But there was a problem: the width of an acoustic beam is determined by the frequency of the sound. So how could the team tell whether a change in beam width was due to Kina focusing the sound or simply due to the physics of acoustics? They turned to statistician Megan Donahue. 'Using statistics, we can account for the natural relationship that exists between beam area and frequency', says Kloepper, allowing them to correct for the frequency-related beam width variation. Plotting the adjusted beam area against the distance to the target, Kloepper discovered that Kina's echolocation beam became wider when she was having difficulties distinguishing between the 6.553mm and 6.35mm cylinders and when the cylinders were more distant. The false killer whale was effectively 'squinting' and adjusting the size of her echolocation beam in response to the more difficult tasks.

But was she actually focusing on the objects, because the beam width seemed to be getting wider rather than focusing in? Kloepper realised that the beam only appeared wider at the cluster of hydrophones because the array was close to Kina.
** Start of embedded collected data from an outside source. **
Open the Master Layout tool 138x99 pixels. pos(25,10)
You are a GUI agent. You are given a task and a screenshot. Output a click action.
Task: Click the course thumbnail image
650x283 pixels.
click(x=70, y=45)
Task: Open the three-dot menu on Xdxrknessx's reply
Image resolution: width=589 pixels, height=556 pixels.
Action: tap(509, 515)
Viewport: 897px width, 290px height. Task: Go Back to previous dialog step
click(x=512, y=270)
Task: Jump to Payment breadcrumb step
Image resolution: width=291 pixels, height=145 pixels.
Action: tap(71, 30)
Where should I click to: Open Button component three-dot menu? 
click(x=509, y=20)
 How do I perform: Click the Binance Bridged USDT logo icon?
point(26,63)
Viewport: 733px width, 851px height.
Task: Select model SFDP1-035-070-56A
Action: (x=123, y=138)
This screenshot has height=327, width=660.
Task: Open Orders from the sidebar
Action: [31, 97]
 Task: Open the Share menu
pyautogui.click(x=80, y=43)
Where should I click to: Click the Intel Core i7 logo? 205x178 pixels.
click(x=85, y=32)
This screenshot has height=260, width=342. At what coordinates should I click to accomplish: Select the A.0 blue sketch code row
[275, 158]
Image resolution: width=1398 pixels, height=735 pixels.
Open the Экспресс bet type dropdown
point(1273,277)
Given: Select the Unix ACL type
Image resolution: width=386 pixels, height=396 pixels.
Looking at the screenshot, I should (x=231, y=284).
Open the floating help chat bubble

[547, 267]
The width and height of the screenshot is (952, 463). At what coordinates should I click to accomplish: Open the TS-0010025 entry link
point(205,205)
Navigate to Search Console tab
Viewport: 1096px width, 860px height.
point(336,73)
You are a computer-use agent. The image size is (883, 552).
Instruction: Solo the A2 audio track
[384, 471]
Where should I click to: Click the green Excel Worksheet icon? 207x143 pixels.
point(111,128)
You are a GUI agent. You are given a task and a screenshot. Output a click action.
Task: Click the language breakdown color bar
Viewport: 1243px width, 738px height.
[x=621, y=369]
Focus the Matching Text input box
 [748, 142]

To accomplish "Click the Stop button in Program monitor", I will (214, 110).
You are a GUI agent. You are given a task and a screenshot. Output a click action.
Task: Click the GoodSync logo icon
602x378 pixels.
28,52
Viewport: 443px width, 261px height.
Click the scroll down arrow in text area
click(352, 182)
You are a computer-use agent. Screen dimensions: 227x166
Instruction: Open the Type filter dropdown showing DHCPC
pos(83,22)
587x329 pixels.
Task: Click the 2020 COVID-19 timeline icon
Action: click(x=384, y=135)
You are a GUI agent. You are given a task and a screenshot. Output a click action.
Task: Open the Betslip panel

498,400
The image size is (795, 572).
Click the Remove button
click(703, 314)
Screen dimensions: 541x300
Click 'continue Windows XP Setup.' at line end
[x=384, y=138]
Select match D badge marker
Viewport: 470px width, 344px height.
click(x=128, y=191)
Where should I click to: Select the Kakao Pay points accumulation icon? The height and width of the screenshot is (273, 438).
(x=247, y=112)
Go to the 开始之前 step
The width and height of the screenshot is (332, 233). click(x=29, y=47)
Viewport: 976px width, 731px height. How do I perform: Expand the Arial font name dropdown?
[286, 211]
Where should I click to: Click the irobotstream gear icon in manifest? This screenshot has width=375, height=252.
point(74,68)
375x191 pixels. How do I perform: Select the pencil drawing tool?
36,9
When she plotted the path of the acoustic beams as they emerged from the animal's melon and passed through the hydrophone array, it was clear that the beams that appeared widest at the hydrophones were focused furthest away while the narrowest beams must be focused on the nearest objects.

'This is the first time that someone created a basic design to show that there is differential focusing of the beam under different target and echolocation conditions', says Kloepper, who is keen to find out whether other species use Kina's focusing strategy.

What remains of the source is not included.